Project leader Chris Thomas, Professor of Conservation Biology at York, said: “These changes are equivalent to animals and plants shifting away from the Equator at around 20 cm per hour, for every hour of the day, for every day of the year. This has been going on for the last 40 years and is set to continue for at least the rest of this century. ”
The link to climate change. This study for the first time showed that species have moved furthest in regions where the climate has warmed the most, unambiguously linking the changes in where species survive to climate warming over the last 40 years.
First author Dr I-Ching Chen, previously a PhD student at York and now a researcher at the Academia Sinica in Taiwan, said: “This research shows that it is global warming that is causing species to move towards the poles and to higher elevations. We have for the first time shown that the amount by which the distributions of species have changed is correlated with the amount the climate has changed in that region.”
Co-author Dr Ralf Ohlemüller, from Durham University, said: “We were able to calculate how far species might have been expected to move so that the temperatures they experience today are the same as the ones they used to experience, before global warming kicked in. Remarkably, species have on average moved towards the poles as rapidly as expected.”
A diversity of changes. These conclusions hold for the average responses of species, but individual species showed much greater variation. Some species have moved much more slowly than expected, others have not moved, and some have even retreated where they are expected to expand. In contrast, other species have raced ahead, perhaps because they are sensitive to a particular component of climate change (rather than to average warming), or because other changes to the environment have also been driving their responses.
Co-author Dr David Roy, from the Centre for Ecology & Hydrology, illustrates this variation among species: “In Britain, the high brown fritillary butterfly might have been expected to expand northwards into Scotland if climate warming was the only thing affecting it, but it has in fact declined because its habitats have been lost. Meanwhile, the comma butterfly has moved 220 kilometres northwards from central England to Edinburgh, in only two decades.”
Similar variation has taken place in other animal groups. Cetti’s warbler, a small brown bird with a loud voice, moved northwards in Britain by 150 kilometres during the same period when the Cirl bunting retreated southward by 120 kilometres, the latter experiencing a major decline associated with the intensification of agriculture.
How they did the research. The researchers brought together all of the known studies of how species have changed their distributions, and analysed them together in a “meta-analysis”. The changes that were studied include species retreating where conditions are getting too hot (at low altitudes and latitudes), species expanding where conditions are no longer too cold (at high altitude and latitudes), and species staying where they are but with numbers declining in hotter parts and increasing in cooler parts of the range.
They considered studies of latitudinal and elevational range shifts from throughout the world, but most of the available data were from Europe and North America.

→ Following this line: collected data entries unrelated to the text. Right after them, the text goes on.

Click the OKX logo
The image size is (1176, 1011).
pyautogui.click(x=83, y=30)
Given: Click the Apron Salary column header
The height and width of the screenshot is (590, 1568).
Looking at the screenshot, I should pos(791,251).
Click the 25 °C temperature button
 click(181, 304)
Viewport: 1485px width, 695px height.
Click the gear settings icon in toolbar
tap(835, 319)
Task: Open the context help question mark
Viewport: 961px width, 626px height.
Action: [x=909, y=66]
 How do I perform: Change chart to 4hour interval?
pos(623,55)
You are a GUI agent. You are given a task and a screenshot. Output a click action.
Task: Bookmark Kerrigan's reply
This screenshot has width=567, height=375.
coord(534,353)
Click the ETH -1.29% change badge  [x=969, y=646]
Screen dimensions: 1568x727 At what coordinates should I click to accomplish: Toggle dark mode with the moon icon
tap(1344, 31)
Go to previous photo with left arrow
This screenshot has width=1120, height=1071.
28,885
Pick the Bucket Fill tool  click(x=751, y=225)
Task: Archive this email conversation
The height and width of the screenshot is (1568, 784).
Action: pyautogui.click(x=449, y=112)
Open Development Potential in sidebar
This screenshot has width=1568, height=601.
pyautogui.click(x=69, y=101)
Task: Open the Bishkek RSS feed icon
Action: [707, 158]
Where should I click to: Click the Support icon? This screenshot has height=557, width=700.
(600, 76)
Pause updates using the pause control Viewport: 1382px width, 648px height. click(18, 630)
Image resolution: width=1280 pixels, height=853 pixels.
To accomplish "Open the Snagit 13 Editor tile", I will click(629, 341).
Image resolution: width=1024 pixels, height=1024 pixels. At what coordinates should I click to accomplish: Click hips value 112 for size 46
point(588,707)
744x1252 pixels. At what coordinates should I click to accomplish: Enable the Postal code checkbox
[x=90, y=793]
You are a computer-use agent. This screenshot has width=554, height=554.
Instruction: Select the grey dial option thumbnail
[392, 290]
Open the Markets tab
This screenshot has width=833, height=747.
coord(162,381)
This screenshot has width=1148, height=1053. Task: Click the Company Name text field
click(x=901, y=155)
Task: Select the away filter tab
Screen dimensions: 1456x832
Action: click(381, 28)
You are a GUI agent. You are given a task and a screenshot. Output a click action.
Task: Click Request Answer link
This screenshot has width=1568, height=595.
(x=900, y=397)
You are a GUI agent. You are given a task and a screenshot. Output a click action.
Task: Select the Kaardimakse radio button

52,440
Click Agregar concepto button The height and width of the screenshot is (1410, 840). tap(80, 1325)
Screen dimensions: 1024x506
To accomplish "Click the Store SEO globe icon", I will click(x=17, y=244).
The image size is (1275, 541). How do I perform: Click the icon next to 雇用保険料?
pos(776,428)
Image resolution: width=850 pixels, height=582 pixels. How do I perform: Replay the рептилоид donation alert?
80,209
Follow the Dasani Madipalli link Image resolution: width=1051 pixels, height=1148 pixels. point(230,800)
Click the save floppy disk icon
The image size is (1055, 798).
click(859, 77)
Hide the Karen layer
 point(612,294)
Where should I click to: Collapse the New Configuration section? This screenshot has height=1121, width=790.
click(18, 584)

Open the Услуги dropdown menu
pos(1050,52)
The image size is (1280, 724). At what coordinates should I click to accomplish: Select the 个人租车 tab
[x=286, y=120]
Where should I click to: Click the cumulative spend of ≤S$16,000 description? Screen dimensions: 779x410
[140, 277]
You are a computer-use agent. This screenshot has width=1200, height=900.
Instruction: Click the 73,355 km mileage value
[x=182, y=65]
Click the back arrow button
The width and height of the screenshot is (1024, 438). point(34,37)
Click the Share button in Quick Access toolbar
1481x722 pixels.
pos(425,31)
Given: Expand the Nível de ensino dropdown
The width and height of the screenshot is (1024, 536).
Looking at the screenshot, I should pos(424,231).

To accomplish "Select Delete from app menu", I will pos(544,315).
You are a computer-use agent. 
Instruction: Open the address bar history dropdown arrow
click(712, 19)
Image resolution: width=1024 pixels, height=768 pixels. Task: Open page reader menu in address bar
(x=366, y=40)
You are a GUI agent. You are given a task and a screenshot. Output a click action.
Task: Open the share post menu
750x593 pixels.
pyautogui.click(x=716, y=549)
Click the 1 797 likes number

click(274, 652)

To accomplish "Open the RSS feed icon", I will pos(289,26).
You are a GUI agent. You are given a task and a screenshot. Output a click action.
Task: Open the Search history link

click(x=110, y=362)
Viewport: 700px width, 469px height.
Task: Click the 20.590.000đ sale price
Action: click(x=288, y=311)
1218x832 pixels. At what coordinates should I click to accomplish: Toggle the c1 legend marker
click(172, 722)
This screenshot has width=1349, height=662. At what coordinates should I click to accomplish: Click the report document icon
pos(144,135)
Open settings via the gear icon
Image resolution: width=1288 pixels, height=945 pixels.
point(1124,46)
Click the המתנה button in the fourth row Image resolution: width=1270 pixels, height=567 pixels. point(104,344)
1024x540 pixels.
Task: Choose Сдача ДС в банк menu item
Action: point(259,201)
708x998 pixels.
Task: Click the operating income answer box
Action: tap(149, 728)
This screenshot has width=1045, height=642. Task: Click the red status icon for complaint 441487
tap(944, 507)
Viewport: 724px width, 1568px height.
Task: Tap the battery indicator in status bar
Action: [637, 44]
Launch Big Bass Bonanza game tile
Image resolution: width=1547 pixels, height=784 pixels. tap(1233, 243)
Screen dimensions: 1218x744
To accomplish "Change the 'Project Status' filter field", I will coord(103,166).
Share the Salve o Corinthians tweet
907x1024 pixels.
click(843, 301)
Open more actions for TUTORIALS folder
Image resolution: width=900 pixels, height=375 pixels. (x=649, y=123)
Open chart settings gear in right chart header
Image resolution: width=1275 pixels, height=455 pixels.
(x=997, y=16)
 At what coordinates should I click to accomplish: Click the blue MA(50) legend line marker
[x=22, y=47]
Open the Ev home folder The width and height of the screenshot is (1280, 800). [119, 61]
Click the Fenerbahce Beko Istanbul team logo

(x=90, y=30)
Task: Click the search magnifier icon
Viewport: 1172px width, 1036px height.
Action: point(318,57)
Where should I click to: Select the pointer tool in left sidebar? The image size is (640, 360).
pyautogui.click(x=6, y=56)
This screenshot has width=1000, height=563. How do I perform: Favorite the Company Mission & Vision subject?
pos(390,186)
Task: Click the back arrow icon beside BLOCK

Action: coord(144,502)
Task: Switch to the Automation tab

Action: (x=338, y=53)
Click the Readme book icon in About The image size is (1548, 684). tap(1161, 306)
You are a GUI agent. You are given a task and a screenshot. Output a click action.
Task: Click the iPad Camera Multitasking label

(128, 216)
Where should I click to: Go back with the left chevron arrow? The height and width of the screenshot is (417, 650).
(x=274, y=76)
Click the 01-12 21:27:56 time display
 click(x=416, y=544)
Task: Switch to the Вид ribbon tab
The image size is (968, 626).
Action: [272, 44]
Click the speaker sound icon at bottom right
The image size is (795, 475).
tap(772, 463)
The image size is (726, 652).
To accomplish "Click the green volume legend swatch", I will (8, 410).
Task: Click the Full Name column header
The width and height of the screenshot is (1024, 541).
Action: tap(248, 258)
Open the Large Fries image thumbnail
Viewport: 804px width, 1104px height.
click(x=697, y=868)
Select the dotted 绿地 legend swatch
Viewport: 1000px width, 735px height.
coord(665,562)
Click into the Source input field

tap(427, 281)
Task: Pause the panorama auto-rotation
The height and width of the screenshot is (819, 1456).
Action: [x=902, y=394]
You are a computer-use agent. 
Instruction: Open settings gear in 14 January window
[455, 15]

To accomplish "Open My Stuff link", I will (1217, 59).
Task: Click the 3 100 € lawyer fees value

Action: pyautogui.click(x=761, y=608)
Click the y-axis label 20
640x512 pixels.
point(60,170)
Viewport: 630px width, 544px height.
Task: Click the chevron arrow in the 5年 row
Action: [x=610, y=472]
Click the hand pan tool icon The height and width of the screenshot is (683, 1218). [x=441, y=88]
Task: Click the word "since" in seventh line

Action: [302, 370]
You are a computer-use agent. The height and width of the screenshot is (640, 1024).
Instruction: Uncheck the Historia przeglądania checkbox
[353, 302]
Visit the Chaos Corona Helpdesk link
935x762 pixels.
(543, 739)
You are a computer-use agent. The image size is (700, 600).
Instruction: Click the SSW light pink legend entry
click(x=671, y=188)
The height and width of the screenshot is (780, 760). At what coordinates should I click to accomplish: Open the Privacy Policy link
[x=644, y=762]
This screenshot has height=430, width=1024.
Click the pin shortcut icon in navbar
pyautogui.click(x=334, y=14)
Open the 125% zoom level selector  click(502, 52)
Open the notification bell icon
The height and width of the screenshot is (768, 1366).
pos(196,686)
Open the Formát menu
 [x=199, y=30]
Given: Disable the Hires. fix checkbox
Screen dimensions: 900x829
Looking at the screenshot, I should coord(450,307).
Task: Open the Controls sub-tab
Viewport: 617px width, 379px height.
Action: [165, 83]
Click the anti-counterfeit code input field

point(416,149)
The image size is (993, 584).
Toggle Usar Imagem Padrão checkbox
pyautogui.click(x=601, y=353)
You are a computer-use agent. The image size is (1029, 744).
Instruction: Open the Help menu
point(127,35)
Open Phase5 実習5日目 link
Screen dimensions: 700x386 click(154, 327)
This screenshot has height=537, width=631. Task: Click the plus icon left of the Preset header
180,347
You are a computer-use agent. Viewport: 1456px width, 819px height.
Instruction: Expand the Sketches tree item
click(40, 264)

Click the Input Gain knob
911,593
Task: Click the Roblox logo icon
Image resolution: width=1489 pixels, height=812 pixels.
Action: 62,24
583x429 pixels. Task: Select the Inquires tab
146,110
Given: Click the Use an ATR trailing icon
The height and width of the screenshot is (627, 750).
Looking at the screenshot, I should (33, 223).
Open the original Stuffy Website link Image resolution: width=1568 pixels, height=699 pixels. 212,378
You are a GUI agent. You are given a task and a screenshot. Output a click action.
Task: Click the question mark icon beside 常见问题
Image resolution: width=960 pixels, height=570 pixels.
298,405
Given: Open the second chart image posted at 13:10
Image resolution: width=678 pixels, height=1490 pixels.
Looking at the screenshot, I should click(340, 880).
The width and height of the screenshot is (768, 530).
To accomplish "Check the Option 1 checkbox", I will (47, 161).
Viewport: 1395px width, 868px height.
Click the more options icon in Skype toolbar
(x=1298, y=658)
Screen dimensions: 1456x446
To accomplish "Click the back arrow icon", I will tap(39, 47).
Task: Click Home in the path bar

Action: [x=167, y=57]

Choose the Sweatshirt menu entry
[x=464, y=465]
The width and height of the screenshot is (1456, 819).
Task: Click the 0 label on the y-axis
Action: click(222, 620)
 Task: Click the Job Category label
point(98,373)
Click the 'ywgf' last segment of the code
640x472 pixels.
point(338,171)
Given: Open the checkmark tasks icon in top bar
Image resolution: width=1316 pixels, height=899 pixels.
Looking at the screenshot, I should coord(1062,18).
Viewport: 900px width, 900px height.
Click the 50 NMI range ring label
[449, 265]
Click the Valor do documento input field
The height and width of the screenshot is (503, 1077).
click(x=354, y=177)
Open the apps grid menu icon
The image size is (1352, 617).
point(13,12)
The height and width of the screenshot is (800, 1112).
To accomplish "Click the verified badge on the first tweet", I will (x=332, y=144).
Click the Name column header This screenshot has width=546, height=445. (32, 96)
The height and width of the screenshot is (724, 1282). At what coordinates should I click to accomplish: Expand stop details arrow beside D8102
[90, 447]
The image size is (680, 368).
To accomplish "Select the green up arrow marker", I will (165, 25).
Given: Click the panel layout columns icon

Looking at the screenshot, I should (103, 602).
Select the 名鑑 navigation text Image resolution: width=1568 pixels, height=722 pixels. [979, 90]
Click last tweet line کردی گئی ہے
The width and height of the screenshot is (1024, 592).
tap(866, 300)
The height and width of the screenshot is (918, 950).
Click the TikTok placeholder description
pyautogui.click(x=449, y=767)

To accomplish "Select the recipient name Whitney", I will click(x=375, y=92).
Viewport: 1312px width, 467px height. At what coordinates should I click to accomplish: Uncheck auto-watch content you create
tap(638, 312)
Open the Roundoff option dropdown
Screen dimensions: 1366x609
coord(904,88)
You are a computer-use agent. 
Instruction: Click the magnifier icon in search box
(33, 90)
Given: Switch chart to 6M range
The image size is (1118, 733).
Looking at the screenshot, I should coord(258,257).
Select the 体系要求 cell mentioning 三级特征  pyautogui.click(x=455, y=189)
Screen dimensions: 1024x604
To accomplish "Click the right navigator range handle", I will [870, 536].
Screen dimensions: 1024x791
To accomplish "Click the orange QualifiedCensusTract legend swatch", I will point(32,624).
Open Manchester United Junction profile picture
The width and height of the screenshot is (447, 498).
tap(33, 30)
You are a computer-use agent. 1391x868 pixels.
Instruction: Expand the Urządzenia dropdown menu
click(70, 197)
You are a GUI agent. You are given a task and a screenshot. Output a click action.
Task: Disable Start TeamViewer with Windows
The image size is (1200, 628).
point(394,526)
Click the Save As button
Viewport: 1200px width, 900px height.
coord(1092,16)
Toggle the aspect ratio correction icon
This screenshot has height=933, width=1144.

Birds, mammals, reptiles, insects, spiders, other invertebrates, and plants featured in the evidence. For example, I-Ching Chen and her colleagues discovered that moths had on average moved 67 metres uphill on Mount Kinabalu in Borneo.
Co-author Jane Hill, Professor of Ecology at York, said: “We have taken the published literature and analysed it to detect what the overall pattern of change is, something that is not possible from an individual study. It’s a summary of the state of world knowledge about how the ranges of species are responding to climate change. Our analysis shows that rates of response to climate change are two or three times faster than previously realised.”
Implications. The current research does not explicitly consider the risks posed to species from climate change, but previous studies suggest that climate change represents a serious extinction risk to at least 10 per cent of the world’s species. Professor Thomas says: “Realisation of how fast species are moving because of climate change indicates that many species may indeed be heading rapidly towards extinction, where climatic conditions are deteriorating. On the other hand, other species are moving to new areas where the climate has become suitable; so there will be some winners as well as many losers.”